In general, in the three neutrino case the fit parameters are 
$\tan^2 \theta_{12}$, $\Delta m_{12}^2$,  $\sin \theta_{13}$ and 
$f_B$. However, here for illustrative purpose we take 
fixed value of $\theta_{13}$ near its upper bound.  
So, the number of degrees of freedom  
is the same as in the two neutrino case. 
  

%%%%%%%%%%%%%%%%%%%%%%%%%%%%%%%%%%%%%%%%%%%%%%%%%%%%%%%%%%%
\subsection{Statistical analysis}
%%%%%%%%%%%%%%%%%%%%%%%%%%%%%%%%%%%%%%%%%%%%%%%%%%%%%%%%%%%%

We perform the $\chi^2$ test of various oscillation solutions by
calculating
\be
\chi^2_{global} = \chi^2_{rate} +   \chi^2_{SK} + \chi^2_{SNO}, 
\label{chi-def}
\ee
where $\chi^2_{rate}$, $\chi^2_{SK}$  and  $\chi^2_{SNO}$
are the contributions
from the total rates, from the Super-Kamiokande zenith  spectra
and the SNO day and night spectra correspondingly. Each of 
the entries in Eq.(\ref{chi-def}) is the function of three
parameters ($\Delta m^2$, $\tan^2\theta$, $f_B$). 

Some details of treatment of the systematic errors are given in the Appendix. 

The uncertainties of contributions from different components of the solar neutrino flux (pp-, Be-, B- etc.) to
$Ge$-production rate due to uncertainties  of the cross-section of the detection reaction $\nu_e -  Ga$ correlate. 
Similarly,   uncertainties of contributions  to 
$Ar$ production rate due to uncertainty in $\nu_e -  Cl$ cross-section correlate. 
Following \cite{sterile} we have taken into account these correlations. 



%%%%%%%%%%%%%%%%%%%%%%%%%%%%%%%%%%%%%%%%%%%%%%%%%%%%%%%%%%%%%%
\subsection{Cross-checks. Comparison with other analysis}
%%%%%%%%%%%%%%%%%%%%%%%%%%%%%%%%%%%%%%%%%%%%%%%%%%%%%%%%%%%%%%%

We have checked our results performing two additional fits: 

1) To  check our treatment of the SK data we have  performed  
global analysis taking from SNO only the CC-rate. 
That corresponds to the analysis done in~\cite{smy1,smy2}. 
We get very good agreement of the results. 


2) To check our treatment of the latest SNO data we have performed  
analysis using the  day and night spectra from SNO, as in 
\cite{sno-dn}. We have reproduced the results  of paper \cite{sno-dn}  
with a good accuracy.

# Records to process:
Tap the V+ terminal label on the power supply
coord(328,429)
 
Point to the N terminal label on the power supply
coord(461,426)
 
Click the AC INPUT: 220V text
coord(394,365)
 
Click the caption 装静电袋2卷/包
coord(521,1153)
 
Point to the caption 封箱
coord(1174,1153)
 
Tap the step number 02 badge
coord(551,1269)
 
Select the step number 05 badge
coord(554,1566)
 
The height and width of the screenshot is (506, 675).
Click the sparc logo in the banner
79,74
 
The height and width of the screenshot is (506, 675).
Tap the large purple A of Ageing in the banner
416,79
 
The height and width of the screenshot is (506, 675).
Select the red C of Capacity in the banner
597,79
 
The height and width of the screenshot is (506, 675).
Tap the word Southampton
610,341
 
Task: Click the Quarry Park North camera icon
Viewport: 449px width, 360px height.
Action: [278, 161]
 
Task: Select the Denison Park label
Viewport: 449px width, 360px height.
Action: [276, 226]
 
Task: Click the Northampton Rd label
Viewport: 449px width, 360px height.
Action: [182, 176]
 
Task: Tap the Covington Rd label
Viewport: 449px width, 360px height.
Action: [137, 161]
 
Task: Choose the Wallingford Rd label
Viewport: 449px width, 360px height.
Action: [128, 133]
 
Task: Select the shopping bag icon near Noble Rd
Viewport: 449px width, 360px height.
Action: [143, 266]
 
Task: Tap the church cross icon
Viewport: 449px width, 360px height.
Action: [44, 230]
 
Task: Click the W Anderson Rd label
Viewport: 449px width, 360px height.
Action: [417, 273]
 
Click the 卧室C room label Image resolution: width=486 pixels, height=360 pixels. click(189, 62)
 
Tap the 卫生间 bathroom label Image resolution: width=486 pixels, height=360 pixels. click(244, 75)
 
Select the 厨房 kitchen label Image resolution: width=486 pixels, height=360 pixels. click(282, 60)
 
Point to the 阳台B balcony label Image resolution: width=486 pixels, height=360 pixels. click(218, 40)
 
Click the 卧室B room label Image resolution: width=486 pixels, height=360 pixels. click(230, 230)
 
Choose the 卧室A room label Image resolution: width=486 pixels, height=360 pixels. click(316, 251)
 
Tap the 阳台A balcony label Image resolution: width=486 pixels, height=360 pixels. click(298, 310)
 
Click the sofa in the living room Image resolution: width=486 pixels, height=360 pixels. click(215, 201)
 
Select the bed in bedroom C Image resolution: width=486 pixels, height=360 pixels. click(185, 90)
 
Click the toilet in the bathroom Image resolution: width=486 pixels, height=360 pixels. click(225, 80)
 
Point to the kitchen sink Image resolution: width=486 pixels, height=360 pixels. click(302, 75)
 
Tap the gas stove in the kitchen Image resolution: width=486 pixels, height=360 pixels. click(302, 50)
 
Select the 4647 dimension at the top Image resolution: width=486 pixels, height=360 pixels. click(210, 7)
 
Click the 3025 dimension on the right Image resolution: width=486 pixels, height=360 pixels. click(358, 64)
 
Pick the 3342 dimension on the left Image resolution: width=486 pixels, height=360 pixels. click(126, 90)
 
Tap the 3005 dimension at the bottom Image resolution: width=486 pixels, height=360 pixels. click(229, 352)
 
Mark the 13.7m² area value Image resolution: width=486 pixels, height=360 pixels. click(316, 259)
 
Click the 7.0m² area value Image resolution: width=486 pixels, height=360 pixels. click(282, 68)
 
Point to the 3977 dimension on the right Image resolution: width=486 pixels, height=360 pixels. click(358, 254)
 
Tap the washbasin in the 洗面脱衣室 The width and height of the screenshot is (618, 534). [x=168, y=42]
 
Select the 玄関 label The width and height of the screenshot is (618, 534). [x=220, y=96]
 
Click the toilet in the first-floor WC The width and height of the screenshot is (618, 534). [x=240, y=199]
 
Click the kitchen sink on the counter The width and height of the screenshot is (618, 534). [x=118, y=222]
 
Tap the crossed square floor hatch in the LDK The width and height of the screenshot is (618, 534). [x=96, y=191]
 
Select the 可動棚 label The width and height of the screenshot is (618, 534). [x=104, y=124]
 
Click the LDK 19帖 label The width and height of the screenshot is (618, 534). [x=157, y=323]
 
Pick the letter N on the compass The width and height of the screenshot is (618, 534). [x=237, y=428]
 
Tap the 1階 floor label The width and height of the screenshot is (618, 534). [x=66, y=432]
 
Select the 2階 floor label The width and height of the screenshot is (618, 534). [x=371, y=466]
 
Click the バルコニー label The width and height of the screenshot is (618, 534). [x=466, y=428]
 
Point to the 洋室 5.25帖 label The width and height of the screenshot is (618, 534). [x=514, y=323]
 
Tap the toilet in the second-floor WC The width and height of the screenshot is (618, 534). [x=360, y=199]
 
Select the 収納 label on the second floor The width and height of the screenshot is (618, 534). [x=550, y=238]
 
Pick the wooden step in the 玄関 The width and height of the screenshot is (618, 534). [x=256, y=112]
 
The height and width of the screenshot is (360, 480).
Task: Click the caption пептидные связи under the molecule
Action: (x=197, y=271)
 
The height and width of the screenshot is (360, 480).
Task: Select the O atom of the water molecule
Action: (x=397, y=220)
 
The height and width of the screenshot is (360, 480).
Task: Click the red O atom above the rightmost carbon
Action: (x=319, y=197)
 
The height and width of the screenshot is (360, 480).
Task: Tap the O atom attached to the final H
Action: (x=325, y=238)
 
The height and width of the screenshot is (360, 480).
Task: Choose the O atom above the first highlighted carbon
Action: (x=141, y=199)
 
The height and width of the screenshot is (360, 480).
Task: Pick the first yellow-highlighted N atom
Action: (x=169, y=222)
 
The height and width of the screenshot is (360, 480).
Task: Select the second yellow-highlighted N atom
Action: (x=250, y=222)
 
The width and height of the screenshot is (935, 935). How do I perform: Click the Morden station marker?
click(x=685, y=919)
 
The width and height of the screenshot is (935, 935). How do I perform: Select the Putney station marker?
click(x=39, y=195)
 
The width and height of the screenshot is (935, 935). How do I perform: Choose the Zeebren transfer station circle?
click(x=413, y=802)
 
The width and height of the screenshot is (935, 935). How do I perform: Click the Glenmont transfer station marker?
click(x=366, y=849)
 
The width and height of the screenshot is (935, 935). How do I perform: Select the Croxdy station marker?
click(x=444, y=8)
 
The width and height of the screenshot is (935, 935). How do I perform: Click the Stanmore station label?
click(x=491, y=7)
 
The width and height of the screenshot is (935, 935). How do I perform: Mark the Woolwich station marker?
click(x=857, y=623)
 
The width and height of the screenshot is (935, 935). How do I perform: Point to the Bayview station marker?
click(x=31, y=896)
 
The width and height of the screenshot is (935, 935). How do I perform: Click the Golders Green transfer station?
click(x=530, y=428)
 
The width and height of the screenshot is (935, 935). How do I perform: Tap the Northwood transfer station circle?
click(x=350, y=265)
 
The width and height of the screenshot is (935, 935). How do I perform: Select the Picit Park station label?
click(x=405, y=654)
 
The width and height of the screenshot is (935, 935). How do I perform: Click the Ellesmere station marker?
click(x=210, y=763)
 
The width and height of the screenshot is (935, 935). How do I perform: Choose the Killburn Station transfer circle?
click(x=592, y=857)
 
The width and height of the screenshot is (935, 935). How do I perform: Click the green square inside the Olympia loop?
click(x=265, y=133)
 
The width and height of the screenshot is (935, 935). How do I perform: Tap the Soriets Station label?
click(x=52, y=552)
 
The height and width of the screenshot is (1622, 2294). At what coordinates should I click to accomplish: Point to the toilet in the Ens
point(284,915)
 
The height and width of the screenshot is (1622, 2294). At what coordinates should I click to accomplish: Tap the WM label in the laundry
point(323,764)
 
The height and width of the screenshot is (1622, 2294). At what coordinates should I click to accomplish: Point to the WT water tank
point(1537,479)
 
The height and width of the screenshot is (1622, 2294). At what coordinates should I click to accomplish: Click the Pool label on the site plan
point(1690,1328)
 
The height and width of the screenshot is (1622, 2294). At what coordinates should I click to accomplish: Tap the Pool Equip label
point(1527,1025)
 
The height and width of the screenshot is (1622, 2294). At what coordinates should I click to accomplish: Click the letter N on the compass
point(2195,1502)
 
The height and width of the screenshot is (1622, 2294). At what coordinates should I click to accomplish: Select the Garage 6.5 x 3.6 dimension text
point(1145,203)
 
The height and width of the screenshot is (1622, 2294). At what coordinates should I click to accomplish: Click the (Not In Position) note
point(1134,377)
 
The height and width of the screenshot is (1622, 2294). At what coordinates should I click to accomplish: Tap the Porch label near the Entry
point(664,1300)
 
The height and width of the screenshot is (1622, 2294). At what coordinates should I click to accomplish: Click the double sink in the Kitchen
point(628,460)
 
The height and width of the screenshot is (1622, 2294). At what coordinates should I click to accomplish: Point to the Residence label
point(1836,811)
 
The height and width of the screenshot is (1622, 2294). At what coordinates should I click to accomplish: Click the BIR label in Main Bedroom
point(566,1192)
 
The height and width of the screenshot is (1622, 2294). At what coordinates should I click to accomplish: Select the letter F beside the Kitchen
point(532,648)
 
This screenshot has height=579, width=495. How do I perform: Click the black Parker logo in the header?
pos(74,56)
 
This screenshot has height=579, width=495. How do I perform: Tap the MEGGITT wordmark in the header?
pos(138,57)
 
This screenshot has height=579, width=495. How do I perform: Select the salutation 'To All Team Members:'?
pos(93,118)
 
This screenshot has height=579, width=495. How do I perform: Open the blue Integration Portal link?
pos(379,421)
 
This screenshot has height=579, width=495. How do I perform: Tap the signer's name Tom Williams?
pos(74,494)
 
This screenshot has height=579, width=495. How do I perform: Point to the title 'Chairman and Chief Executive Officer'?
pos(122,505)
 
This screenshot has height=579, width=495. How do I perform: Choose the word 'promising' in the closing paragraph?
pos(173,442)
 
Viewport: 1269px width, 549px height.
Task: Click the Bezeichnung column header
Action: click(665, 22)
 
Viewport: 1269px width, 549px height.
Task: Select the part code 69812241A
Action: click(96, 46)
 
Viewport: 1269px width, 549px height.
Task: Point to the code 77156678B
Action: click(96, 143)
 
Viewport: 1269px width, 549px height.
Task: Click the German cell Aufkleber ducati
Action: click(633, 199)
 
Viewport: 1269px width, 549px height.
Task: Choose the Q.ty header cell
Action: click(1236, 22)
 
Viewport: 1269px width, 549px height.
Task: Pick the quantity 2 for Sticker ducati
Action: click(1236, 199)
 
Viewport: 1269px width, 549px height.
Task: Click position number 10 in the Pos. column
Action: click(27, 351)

# Your tasks:
- A) In the solar neutrino passage, which three contributions are summed to form the global chi-squared?
- B) In the listing, begin at the line that has "Click the LDK" and stop after the line that has "Pick the wooden". Write out only those lines again, swapping "label" for "tag" and leaving everything else unchanged.

# Solved problems:
- A) The total rates, the Super-Kamiokande zenith spectra, and the SNO day and night spectra.

- B)
Click the LDK 19帖 tag The width and height of the screenshot is (618, 534). [x=157, y=323]
 
Pick the letter N on the compass The width and height of the screenshot is (618, 534). [x=237, y=428]
 
Tap the 1階 floor tag The width and height of the screenshot is (618, 534). [x=66, y=432]
 
Select the 2階 floor tag The width and height of the screenshot is (618, 534). [x=371, y=466]
 
Click the バルコニー tag The width and height of the screenshot is (618, 534). [x=466, y=428]
 
Point to the 洋室 5.25帖 tag The width and height of the screenshot is (618, 534). [x=514, y=323]
 
Tap the toilet in the second-floor WC The width and height of the screenshot is (618, 534). [x=360, y=199]
 
Select the 収納 tag on the second floor The width and height of the screenshot is (618, 534). [x=550, y=238]
 
Pick the wooden step in the 玄関 The width and height of the screenshot is (618, 534). [x=256, y=112]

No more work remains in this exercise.